I read Alan Alda’s first autobiography, Never Have Your Dog Stuffed and knew that he had come out with a sequel but hadn’t gotten around to it. Then I found the unabridged audio version at a book sale and snapped it up. I haven’t been disappointed.
The first book ended with Alda’s near death on a mountaintop in Chile due to an life-threatening medical crisis. The second book, Things I Overheard While Talking to Myself, picks up where it left off and chronicles his search for meaning after surviving the crisis and recognizing he had gotten a second chance. He did this, in part, by going through some of his older writings, including the commencement addresses he’d written to deliver at his daughters’ college graduations and remembering the insights he “didn’t know he knew”. This was something that resonated with me because of the small amount of writing I’ve done over the years and my own efforts to put some of my insights and lessons into words.
In this book, Alda again takes episodes from throughout his life including his childhood, his activism from the 60s onward and his work on M*A*S*H and other projects to talk about the lessons he’s learned. He weaves these insights and meditations into the narrative in a way that’s very enjoyable for the reader, especially when listening to it as he reads the audiobook version.
A few of my favorite quotes …
“Love getting better at it, not getting praised for it – I learned that from my father who began his career in burlesque. The comics would say of a performer who was always looking for praise that he was always “looking for bows”. I learned from my father that if you’re just looking to take bows, you’re almost always going to be disappointed because the applause is never loud enough. The bow is really just a gracious ritual. If it becomes your goal, it’s a drug. The performance itself offers an ecstasy far greater than the drug of the bow after the performance is done. Look instead to love the connection you can have with the other actor, with the moment itself. That moment can happen when you perform an art, any art. It’s a moment like no other and the better you get at it, the better it feels.”
This is an important lesson. In the era of narcissism fueled by the likes and upvotes of social media, it can be easy to forget that excellence does not result from being told your wonderful or being popular but from constant practice, learning from the examples of those ahead of you and self-critique. The best performers in any arena are never really satisfied with their own performance and understand that there is always room for improvement.

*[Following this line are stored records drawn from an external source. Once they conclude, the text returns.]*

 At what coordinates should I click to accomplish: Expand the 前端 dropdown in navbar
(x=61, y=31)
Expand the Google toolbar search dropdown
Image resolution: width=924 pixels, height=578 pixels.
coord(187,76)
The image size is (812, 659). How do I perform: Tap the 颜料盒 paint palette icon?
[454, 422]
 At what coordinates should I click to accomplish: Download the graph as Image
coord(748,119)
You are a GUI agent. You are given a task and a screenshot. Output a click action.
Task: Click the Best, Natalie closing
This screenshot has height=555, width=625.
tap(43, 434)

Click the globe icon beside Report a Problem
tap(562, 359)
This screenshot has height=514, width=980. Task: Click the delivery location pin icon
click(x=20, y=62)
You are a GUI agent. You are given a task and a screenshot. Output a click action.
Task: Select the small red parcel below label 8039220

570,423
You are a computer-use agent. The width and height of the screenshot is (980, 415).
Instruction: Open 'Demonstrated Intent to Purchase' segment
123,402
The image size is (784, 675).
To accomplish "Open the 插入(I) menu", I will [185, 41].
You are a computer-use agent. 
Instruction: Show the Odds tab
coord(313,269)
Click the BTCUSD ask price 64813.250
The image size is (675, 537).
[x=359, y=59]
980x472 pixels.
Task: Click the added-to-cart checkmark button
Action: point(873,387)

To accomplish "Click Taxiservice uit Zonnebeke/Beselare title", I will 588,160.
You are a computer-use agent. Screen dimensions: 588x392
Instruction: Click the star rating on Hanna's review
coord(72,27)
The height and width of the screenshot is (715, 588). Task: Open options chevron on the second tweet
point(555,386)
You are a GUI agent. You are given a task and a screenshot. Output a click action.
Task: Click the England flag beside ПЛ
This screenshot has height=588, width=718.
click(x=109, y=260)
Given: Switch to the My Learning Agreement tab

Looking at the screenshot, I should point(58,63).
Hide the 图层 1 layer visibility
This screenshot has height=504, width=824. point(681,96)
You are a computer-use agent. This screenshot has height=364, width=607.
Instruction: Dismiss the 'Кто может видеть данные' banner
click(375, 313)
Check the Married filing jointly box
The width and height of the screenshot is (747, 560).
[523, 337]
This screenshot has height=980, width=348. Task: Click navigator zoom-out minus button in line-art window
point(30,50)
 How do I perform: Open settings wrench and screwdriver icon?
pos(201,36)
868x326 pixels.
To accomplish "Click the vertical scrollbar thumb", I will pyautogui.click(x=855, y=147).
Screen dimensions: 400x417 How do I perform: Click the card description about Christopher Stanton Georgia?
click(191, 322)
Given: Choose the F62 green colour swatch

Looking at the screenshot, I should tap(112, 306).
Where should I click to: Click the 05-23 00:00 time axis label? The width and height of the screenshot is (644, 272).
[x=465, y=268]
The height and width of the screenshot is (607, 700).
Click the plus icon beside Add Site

I almost cried at how well this next one sums up the idea of personal integrity.
“When you sell a product that you know will fall apart in a few months, when you sell the sizzle when you know there’s no steak, when you take the money and run, when you write an article or a political speech or a television show that excites and titillates but doesn’t lead to understanding and insight, when you’re all style and no substance, then you might as well be tossing poison into the reservoir we all drink from … What would you take to throw just a little poison in the reservoir? $50? $100? $10,000? How about a half million with stock options and a Christmas bonus? It may be just a little but if everyone’s little bit of poison combines with everyone else’s, then together we’re tampering dangerously with the moral ecology.”
Emerson College Commencement Address 1980
Just a couple more ….
“Your assumptions are your windows on the world. Scrub them off every once in awhile or the light won’t come in. If you challenge your own, you won’t be so quick to accept the unchallenged assumptions of others.”
– 1980 Commencement Address
“Steer clear of ideology. Like jargon, it can be a substitute for thought. The lure of the simple solution can lead to handing over your life to people who make the trains run on time but will take away your freedom to go where you want on those trains.”
Commencement Address to Kenyon College, 1982
I’ve shared some of the quotes that touched me especially deeply and mirrored some of my own thoughts over the years but that doesn’t really do justice to this book. Alan Alda has done more than tell his life story here; he has delivered some profound lessons and wisdom in an easy, entertaining style and does his best to plant a few good seeds in the ‘moral ecology’.